For my Saturday word posts I usually pick a word I do not quite know, might have been using wrong or that lines up in a strange way with change management. This time I went searching for a word. I was hoping for a brand new one to my vocabulary (this one I even had to add to my LiveWriter dictionary). I found this slightly onomatopoeia-ic British word- Clanger.

British

:  a conspicuous blunder —often used in the phrase drop a clanger

Merriam-Webster

It turns out a women who runs an online for marketers job board in Cleveland dropped one big clanger which revealed multiple smaller clangers. What ensued was a cacophony of internet buzz.

Do a Google search for Kelly Blazek if you want to see how the internet has (can?) change things… just a bit.

Or go to this NextShark post, “Brutal, Viral LinkedIn Rejection Letter Targets Gen-Y Job Seekers” (they might have taken a little liberty with that title for click and audience stroking) to see the series of exchanges.
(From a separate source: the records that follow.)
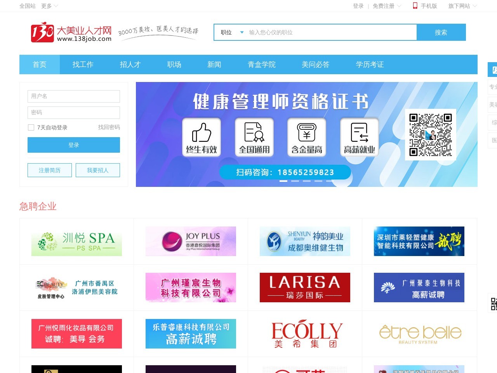This screenshot has height=373, width=497.
Task: Open the 旗下网站 dropdown menu
Action: (462, 6)
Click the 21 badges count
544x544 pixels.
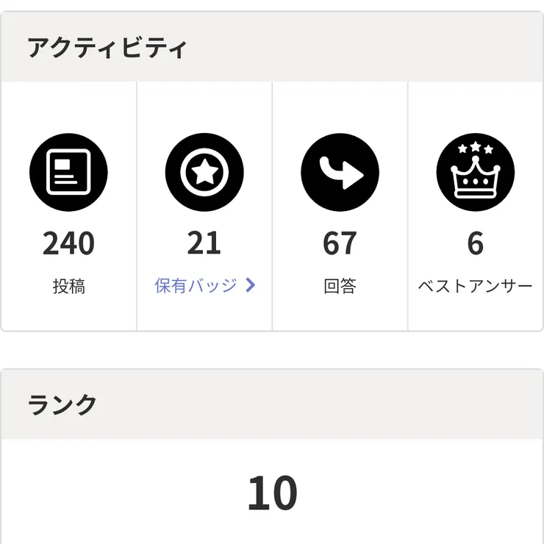click(x=204, y=243)
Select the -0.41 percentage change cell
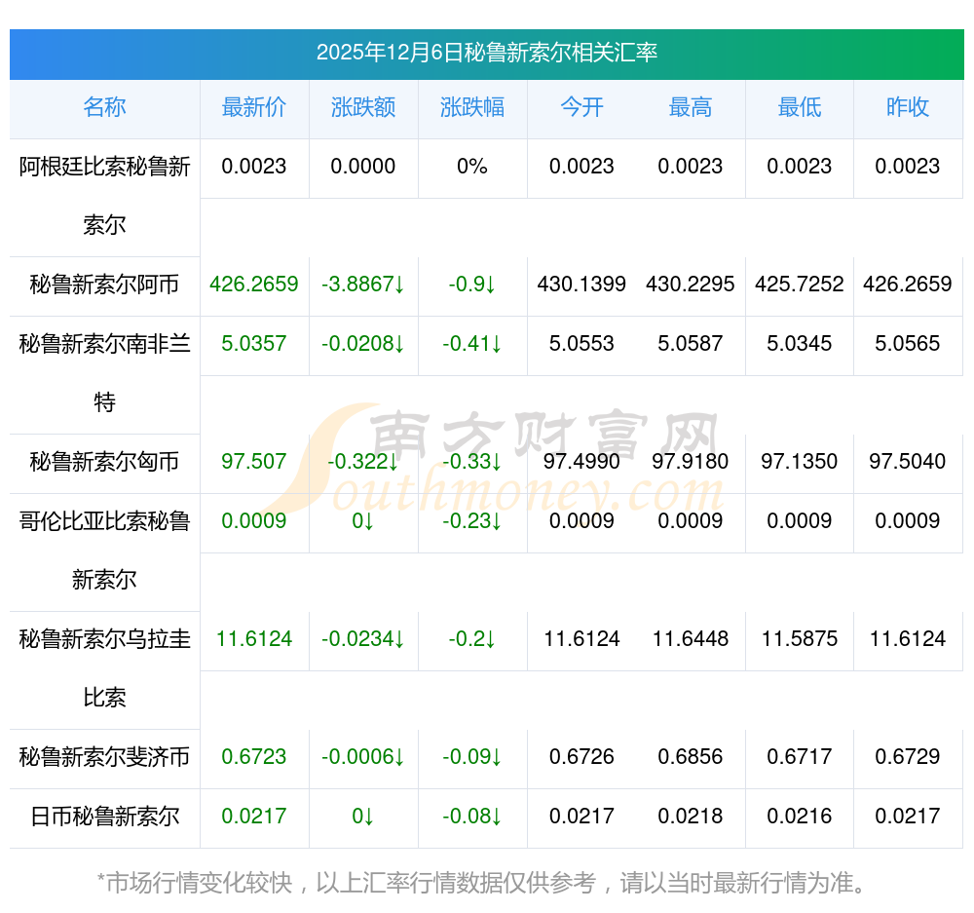The height and width of the screenshot is (913, 974). pyautogui.click(x=472, y=344)
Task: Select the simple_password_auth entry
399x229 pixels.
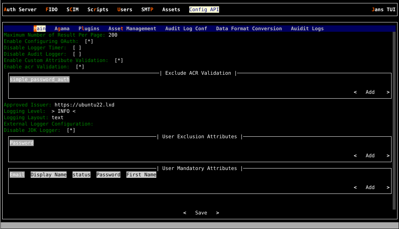Action: click(x=40, y=80)
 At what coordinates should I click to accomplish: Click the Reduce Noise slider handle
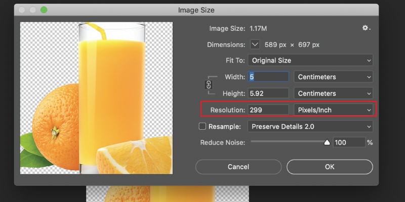[x=327, y=143]
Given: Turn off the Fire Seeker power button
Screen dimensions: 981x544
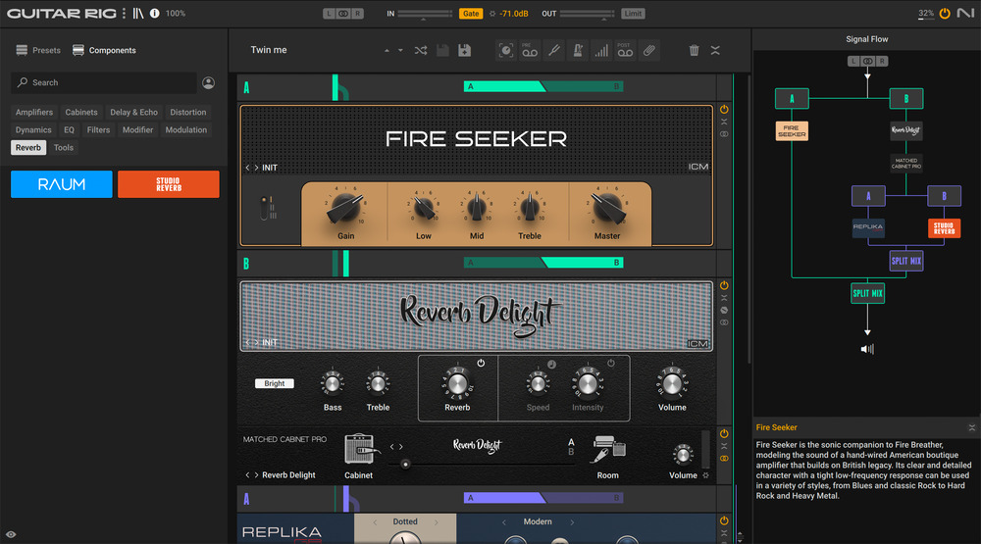Looking at the screenshot, I should click(724, 110).
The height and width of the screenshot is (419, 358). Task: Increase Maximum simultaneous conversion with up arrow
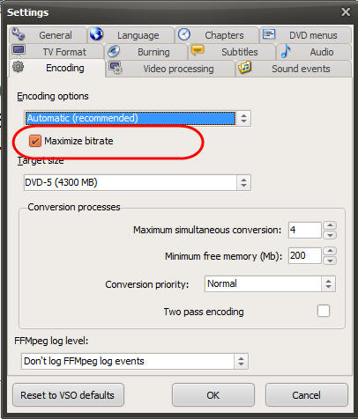click(330, 225)

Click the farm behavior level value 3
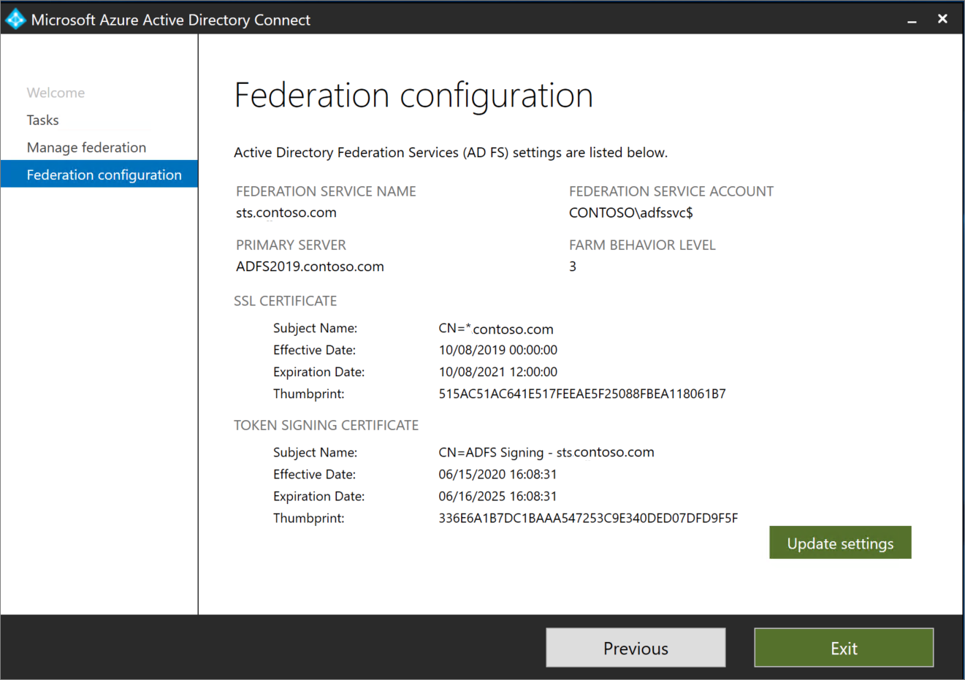point(573,266)
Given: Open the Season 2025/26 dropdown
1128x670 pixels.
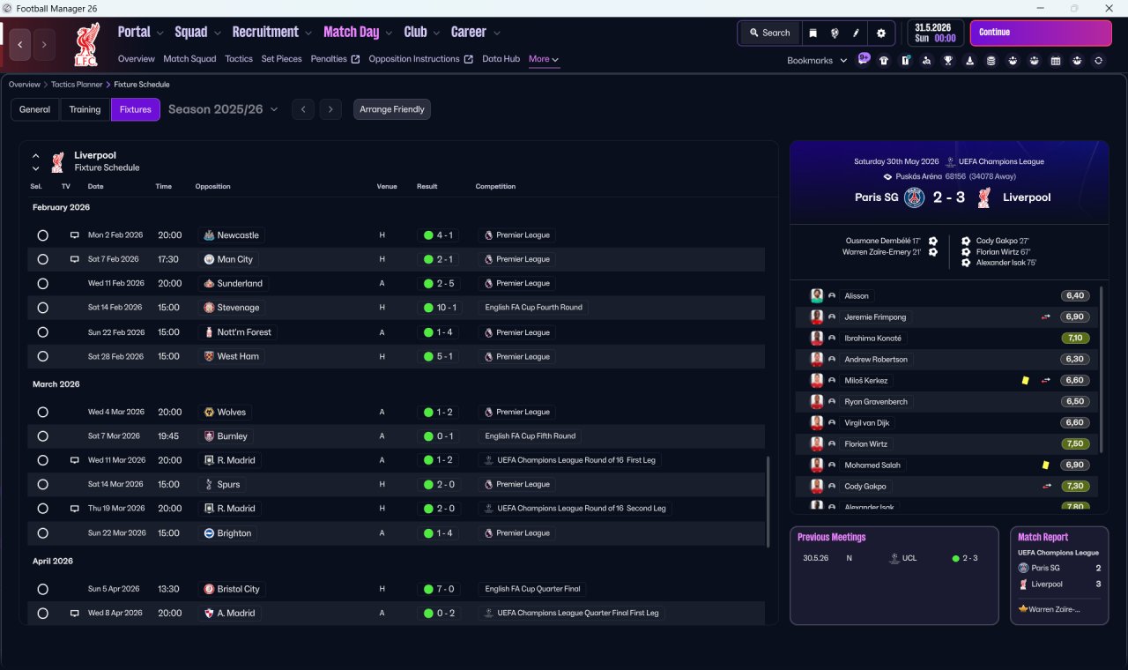Looking at the screenshot, I should click(223, 109).
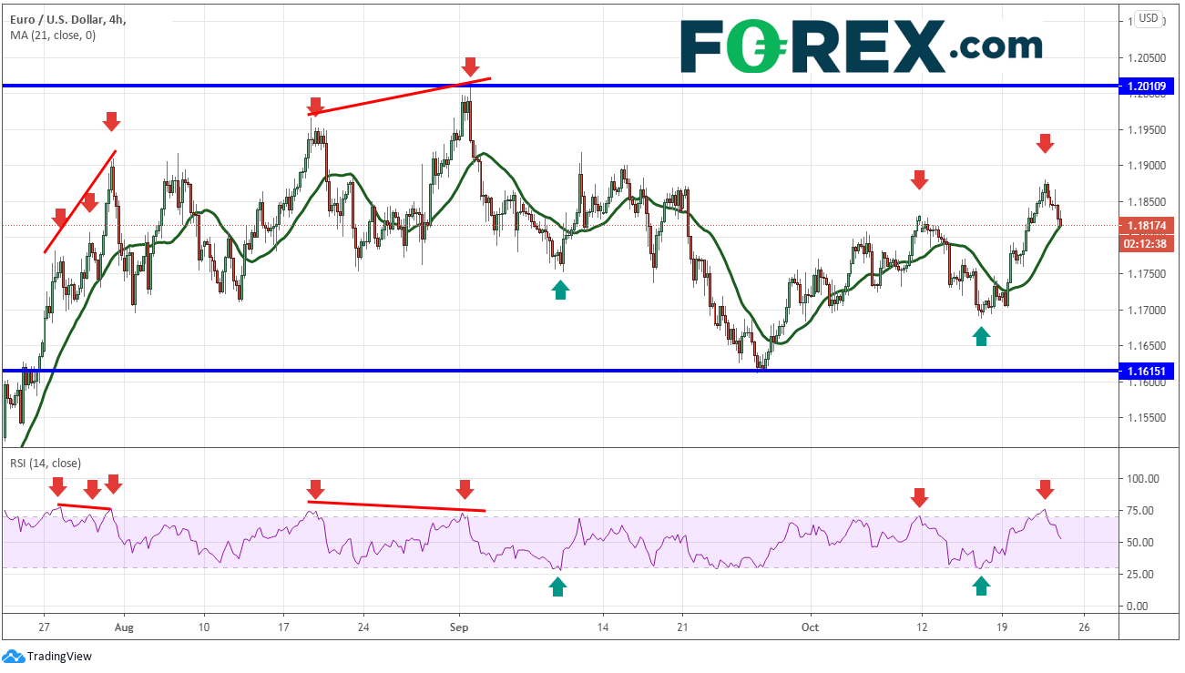Click the 02:12:38 candle countdown timer
The image size is (1185, 673).
[1146, 243]
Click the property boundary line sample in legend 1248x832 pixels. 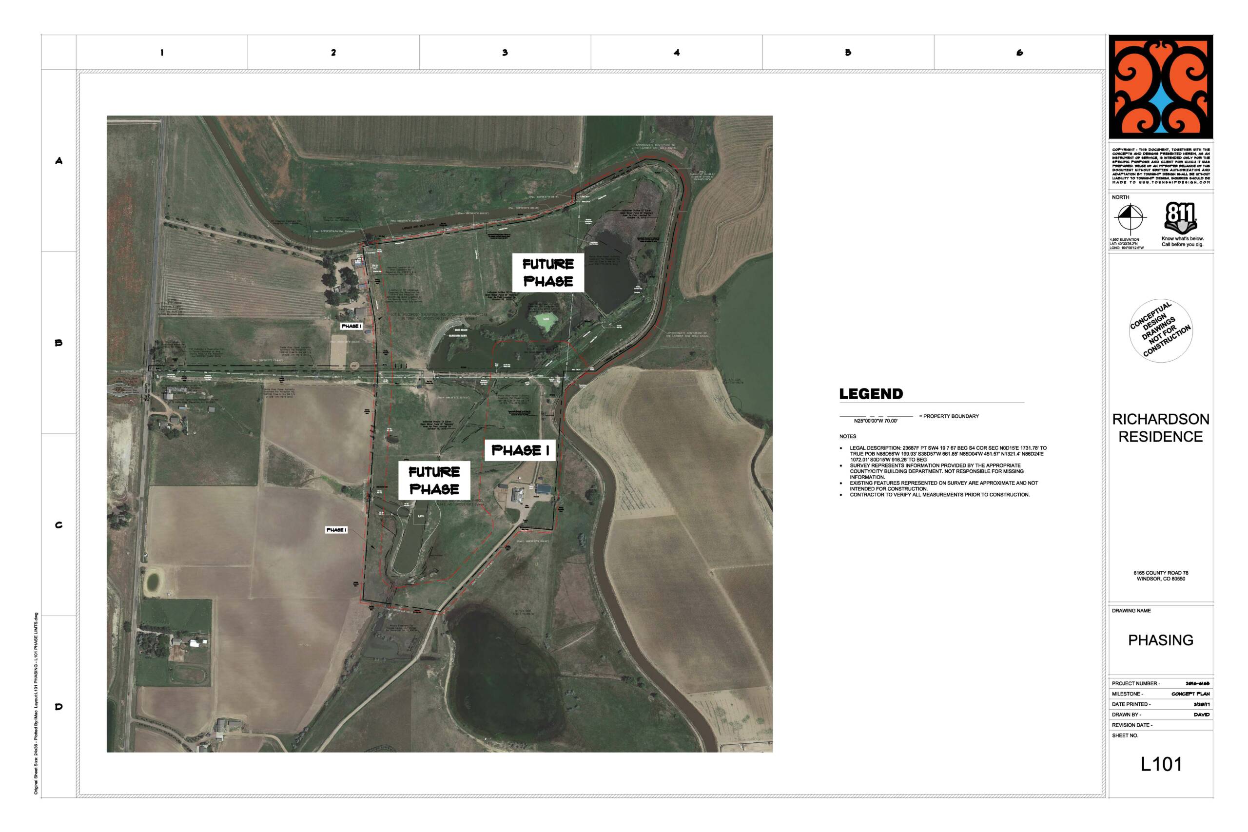[876, 417]
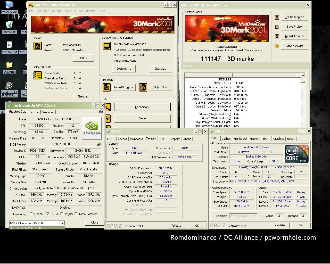The height and width of the screenshot is (264, 330).
Task: Expand the GPU selection dropdown in GPU-Z
Action: click(62, 223)
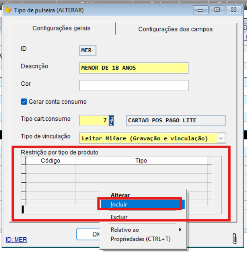Open the Tipo de vinculação dropdown
247x256 pixels.
tap(221, 138)
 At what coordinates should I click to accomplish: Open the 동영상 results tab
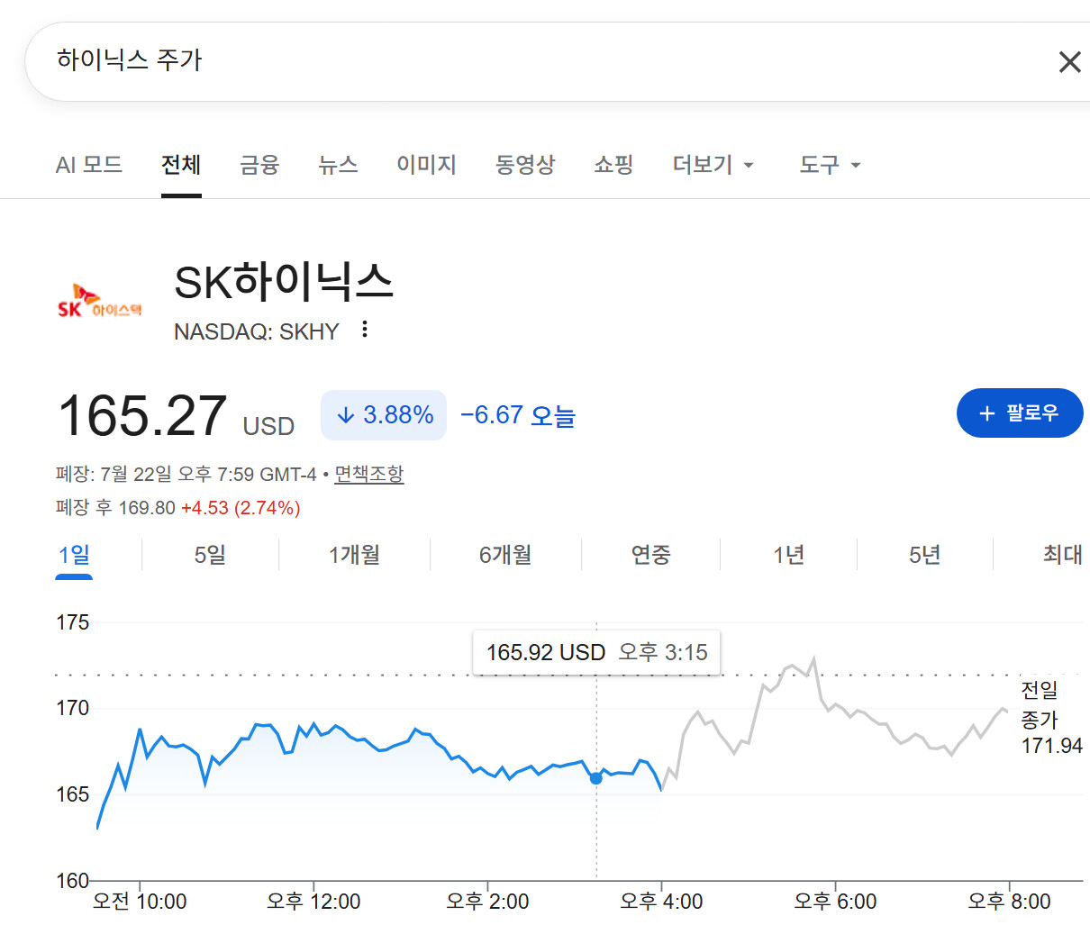tap(525, 165)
26 year old Diana Mekota started the exchange by reaching out to Blazek. Lately (some signal of visibility or age) I have had out of the blue introductions from Millennials- it happens all the time. I personally enjoy it, enjoy giving back, like helping and, of course, am flattered. There is always the delete button if it gets overwhelming…

Or you can do as Kelly did and return a scathing nasty response.

And then, after your Clanger, you can wait for the viral social media backlash. ‘Cause what millennial is not going to post an obnoxious reply?

The Progression:

note from Mekota, disconnected from career/expertise response (what the heck was Kelly thinking?), posting, backlash, Kelly Blazek likely stunned like she has never been, all of Cleveland (or at least the IABC) afraid Millenials will leave in droves now, the return of Blazek Communicator of the Year award (wait communicator of the YEAR- seriously?), the apology (which sounds to me a little like sorry Cleveland rather than sorry Mekota- although to be fair Blazek apparently did apologize directly. And to continue with the fairness additions Mekota also sent a nice note before posting the clanger.), the continued viral extension of discussion, comment and backlash (to be followed likely by the, “it wasn’t that bad” cranky crowd).

I keep telling my daughters about the internet, social media and to be careful what you say and post. Now I have a perfect example of an adult who did not heed that advice.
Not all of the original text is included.